Posted by Matt Black (# 2210) on :
 
quote:
Originally posted by RooK:
quote:
Originally posted by Matt Black:
Do we know the perpetrator was a Christian?

That's rather an interesting question. The context for anybody brown-skinned is to have significant assumptions about them being muslim - as opposed to, say, Sikh, or whatever. Digging deeper into the meta - why does it even matter? He can claim whatever religion he might like; would that change 99.99% of humanity's correct repudiation of his actions?

ETA: mssr. fromage's point basically still stands.

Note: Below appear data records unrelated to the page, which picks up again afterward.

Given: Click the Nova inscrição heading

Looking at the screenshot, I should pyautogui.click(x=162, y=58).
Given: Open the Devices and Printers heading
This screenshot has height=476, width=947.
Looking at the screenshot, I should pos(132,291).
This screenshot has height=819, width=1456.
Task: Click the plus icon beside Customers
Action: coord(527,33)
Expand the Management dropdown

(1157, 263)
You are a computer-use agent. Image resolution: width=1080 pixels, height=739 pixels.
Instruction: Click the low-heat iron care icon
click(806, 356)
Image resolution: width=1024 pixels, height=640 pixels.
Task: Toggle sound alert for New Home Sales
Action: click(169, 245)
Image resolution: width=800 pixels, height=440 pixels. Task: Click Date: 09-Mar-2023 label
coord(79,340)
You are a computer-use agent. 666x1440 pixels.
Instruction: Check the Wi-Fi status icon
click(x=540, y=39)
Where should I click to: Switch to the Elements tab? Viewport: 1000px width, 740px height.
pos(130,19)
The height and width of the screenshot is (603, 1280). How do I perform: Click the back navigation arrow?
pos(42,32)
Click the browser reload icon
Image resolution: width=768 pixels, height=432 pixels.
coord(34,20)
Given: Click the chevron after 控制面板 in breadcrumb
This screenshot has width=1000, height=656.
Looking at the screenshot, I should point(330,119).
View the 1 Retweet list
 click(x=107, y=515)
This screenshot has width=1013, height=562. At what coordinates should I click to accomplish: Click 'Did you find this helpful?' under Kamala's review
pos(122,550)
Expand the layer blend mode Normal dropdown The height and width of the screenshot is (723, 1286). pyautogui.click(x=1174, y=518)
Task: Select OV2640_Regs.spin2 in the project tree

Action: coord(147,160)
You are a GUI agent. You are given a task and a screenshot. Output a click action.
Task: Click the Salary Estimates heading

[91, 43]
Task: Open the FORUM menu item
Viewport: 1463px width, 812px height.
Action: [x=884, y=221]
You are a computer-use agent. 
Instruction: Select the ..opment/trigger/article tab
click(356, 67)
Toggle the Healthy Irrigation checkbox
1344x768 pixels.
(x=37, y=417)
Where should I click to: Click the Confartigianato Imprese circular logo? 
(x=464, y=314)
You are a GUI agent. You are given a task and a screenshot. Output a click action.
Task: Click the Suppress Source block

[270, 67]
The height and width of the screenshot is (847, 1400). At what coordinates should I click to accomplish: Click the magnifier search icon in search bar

No, it doesn't change the need for all humanity to deplore his action. I was just wondering why Justin Welby was being particularly singled out to bear that burden - unless it's in the context of him being a civic (through being de facto head of the Established Church) as opposed to being a religious leader; as others have pointed out, it's not as if the perp shouted "I subscribe to the 39 Articles, the Lambeth Quadrilateral and Book of Common Prayer!"
 
Posted by Callan (# 525) on :
 
quote:
Originally posted by mr cheesy:
I wonder if he was actually drunk and that driving into a crowd of Muslims was a spur of the moment decision. It seems an incredible amount of effort to go to hiring a van and driving hours only to do limited damage outside a London mosque.

He's clearly the white nationalist version of the half-wits who tried to damage an airport and only succeeded in setting light to themselves.

I'm guessing he went after the Mosque at Finsbury Park because he'd heard of it on the telly.